WASHINGTON -- Evidently eager to quell further public controversy about minority scholarships, Lamar Alexander, the new education secretary, says that universities and colleges should continue allowing scholarships reserved for specific ethnic groups while the Education Department reviews the issue.
"We want to make one thing absolutely clear in this," said Alexander, a former two-term governor of Tennessee and president of the University of Tennessee.
"We're for the disadvantaged. We want you in, not out. Colleges and universities should keep doing what they're doing."
The six-month review should "clear up confusion about to what extent a student's race or national origin may be considered as a factor in awarding financial aid," said Alexander, adding that once the review is finished the department would help colleges and universities "make adjustments if there are any adjustments to be made."
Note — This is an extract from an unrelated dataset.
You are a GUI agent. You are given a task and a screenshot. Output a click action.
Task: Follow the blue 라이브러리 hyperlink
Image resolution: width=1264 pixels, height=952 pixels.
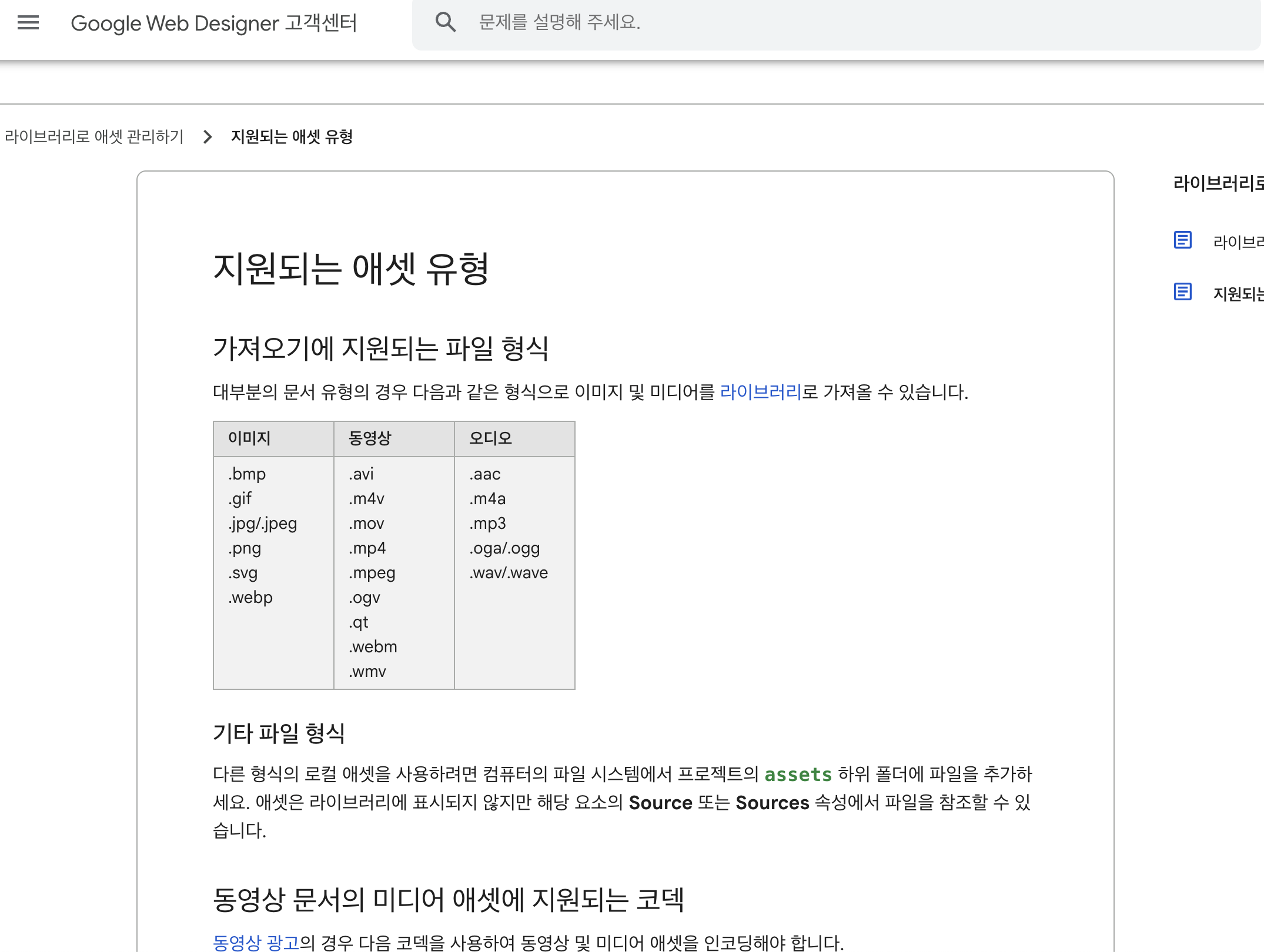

He made his announcement a week earlier than expected at a news conference yesterday. It began 45 minutes before a hearing on the issue before a subcommittee of the House Government Operations Committee.
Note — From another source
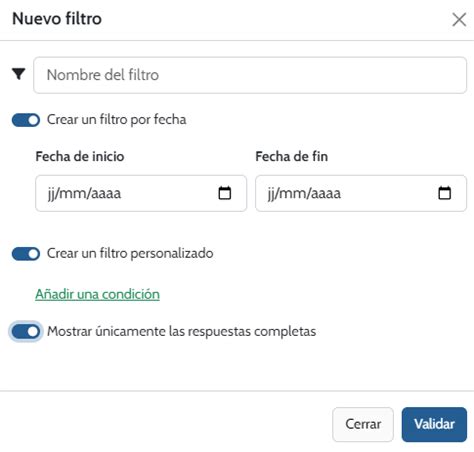Select the jj day segment in Fecha de fin
474x452 pixels.
(x=271, y=194)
Because Alexander had said that procedures for investigating such scholarships would be announced next week, he was asked if his announcement was undercutting the impact of the committee's hearings.
He replied, "That would be all right if that happened."
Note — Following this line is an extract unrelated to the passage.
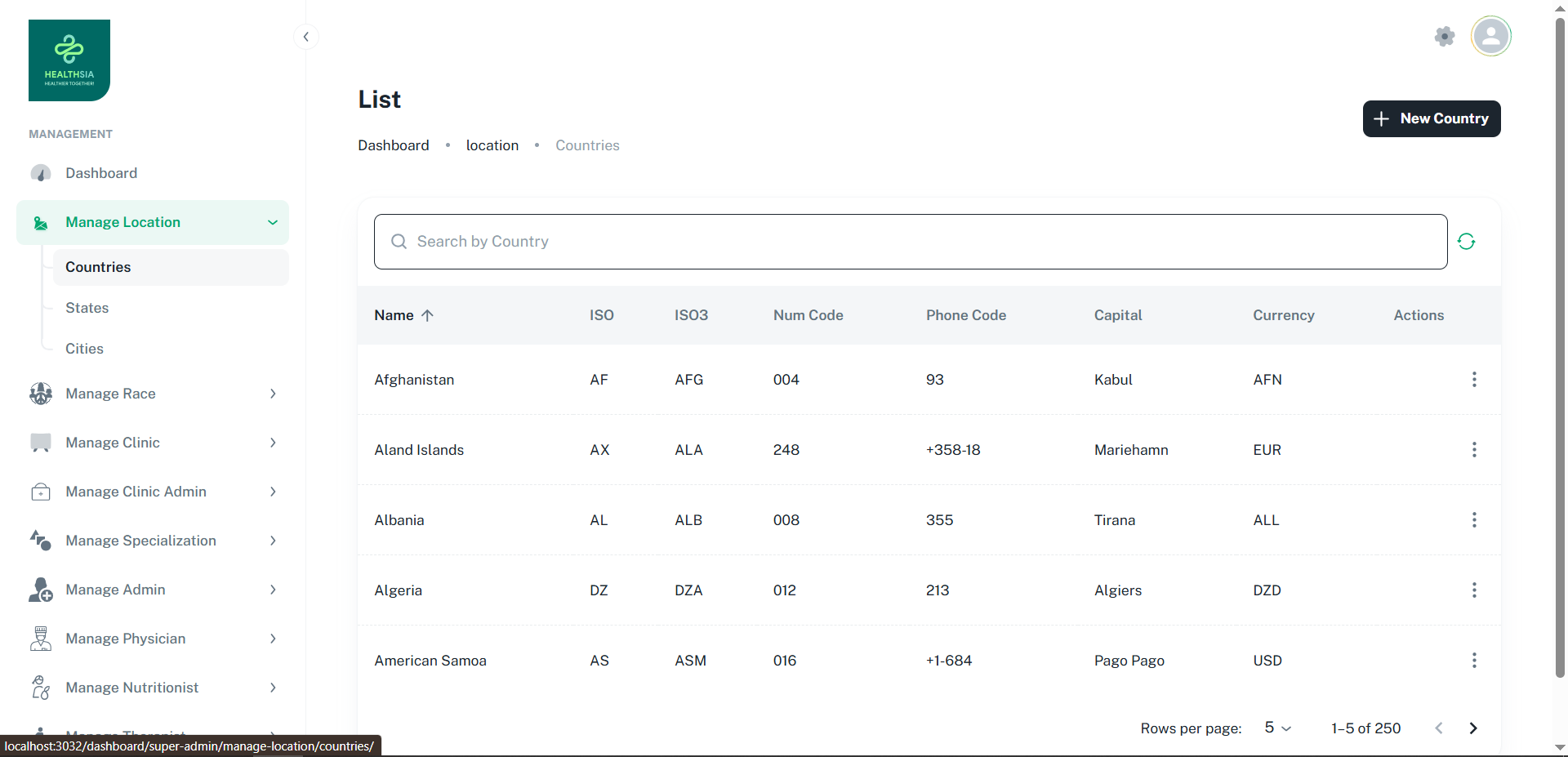
Task: Click the New Country button
Action: (x=1431, y=119)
Alexander was accompanied by Michael L. Williams, the Education Department's assistant secretary for civil rights, who began the controversy in December when he warned officials of the Fiesta Bowl, a college football game in Arizona, that if they set aside $100,000 for a fund for minority scholarships they would violate the Civil Rights Act of 1964.
That law prohibits discrimination on the basis of race, religion, sex and national origin by institutions that receive public money.
The department later modified the ruling, but never rescinded it.
The House subcommittee asked Williams to testify about how he had reached his scholarship ruling; Alexander opposed the requested appearance.
Under the threat of a subpoena, he allowed the assistant secretary to appear yesterday.
But another Education Department official, Richard Komer, deputy assistant secretary for policy, did not testify before the BTC committee as requested, and its members voted 6-2 to issue a subpoena for his appearance.